The TOCICO conference has shifted from longer talks and workshops to 30-minute updates and case studies. This gives me the excuse to summarize in one post, rather than a post for each session. I'll do a separate one with notes on CCPM-related presentations.
And to demonstrate the nature of the day, Debra Smith (Constraints Management Group) gave a rapid-fire talk on "The Right Rules & Tools before Smart Metrics." She's been writing and focusing on a concept called Demand Driven MRP (DDMRP) lately, about which I know more today than I did yesterday. But a key insight here is that while flow of material and information is important - they have to be relevant. And relevant in this context is that it is material that is being sold (not going into a warehouse).
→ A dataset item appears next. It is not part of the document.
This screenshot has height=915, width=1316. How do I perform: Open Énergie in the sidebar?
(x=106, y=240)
And if you are using that information to make decisions, it has to be relevant to the decision - not just all the information you can collect. She talked a lot about the problems created by MRP and ERP systems and some of the underlying assumptions about linearity and determinism. Today's environments are more like Complex Adaptive Systems, and the rules and tools we use should operate with that in mind.
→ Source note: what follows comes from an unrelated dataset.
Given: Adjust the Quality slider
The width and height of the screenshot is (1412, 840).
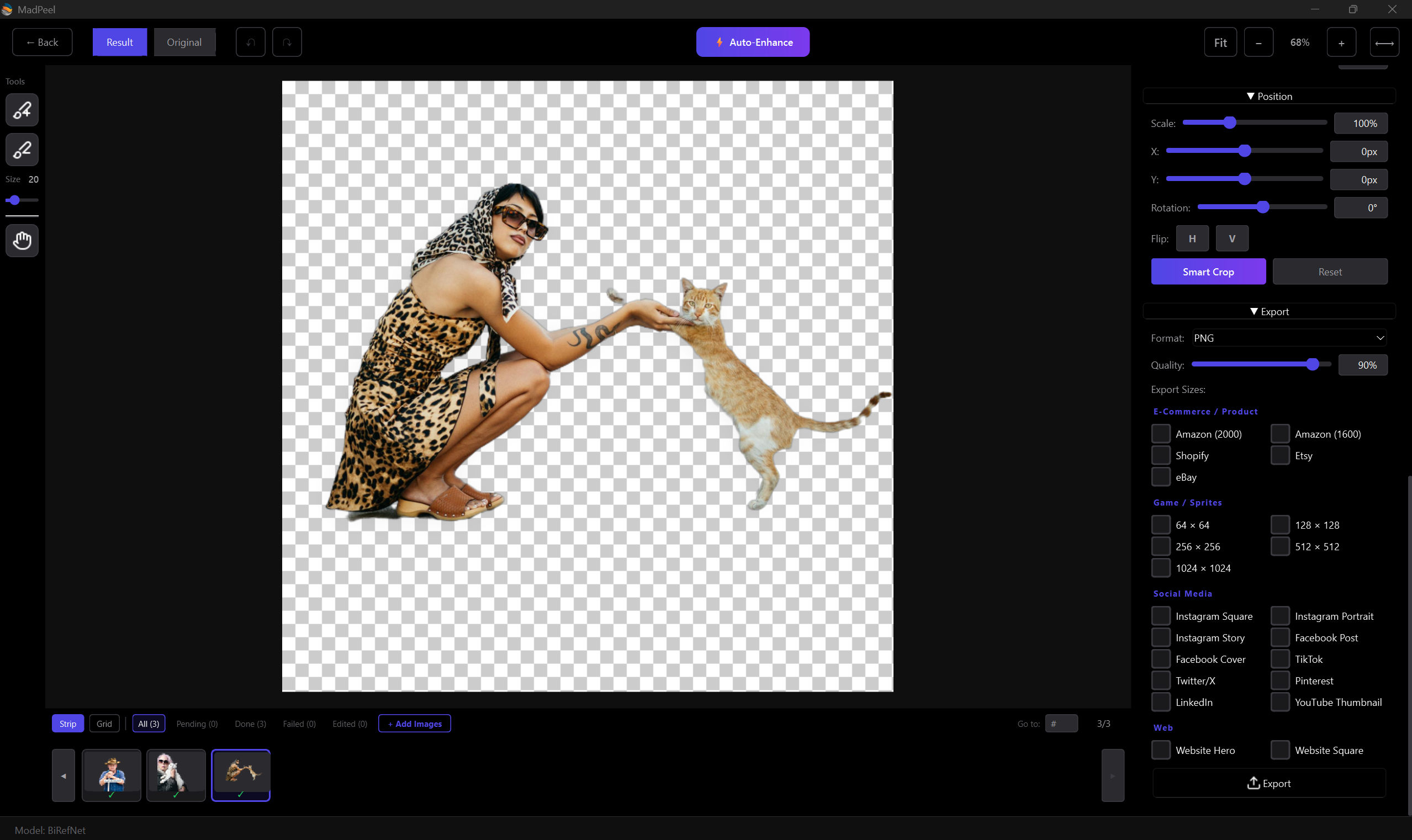Looking at the screenshot, I should 1313,364.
Humberto Baptista and Silverio de Souza presented a concern they have with pilot implementations in TOC - they don't always do what they are supposed to do. It's not a perfect analogy, but the pilot should represent an experiment - and that experiment should have a hypothesis, a control, defined expectations. It shouldn't be a iterative, larger and larger "pilot" implementation. They presented the stub of a Strategy and Tactics Tree related to implementing changes, in which a Pilot is only a portion. The full implementation needs to follow from the pilot. I'm curious if they will do more with this thinking.
As seems to be his style, Steve Holt, brought a smile to our faces with an interpretation of the implications of becoming an ever-flourishing company - TOC companies should hire more managers because management attention is the constraint. Of course, it is not their attention (and their attention is not equivalent to the number of managers), it is their FOCUS on the right things. And then thinking further, why does it have to be "managers?" Couldn't anyone with the right perspective be able to make decisions and take action? And - as is also his style - he pointed the audience to read the the Marine Corp Documented Procedure 6 on Command and Control. From the abstract:
A main point of this doctrinal publication is that command and control is not the exclusive province of senior commanders and staffs: effective command and control is the responsibility of all Marines. And so this publication is meant to guide Marines at all levels of command.
Somewhat outside my normal perspective, I attended a talk about a wide-ranging TOC implementation at Riachuelo, a fashion retailer in Brazil. They do everything from make the cloth to selling and even financing. And their TOC implementation has been a great journey. The comment about the journey I particularly liked was, "It's a journey to Everest, not a trip to Disney." And of course, they are still climbing.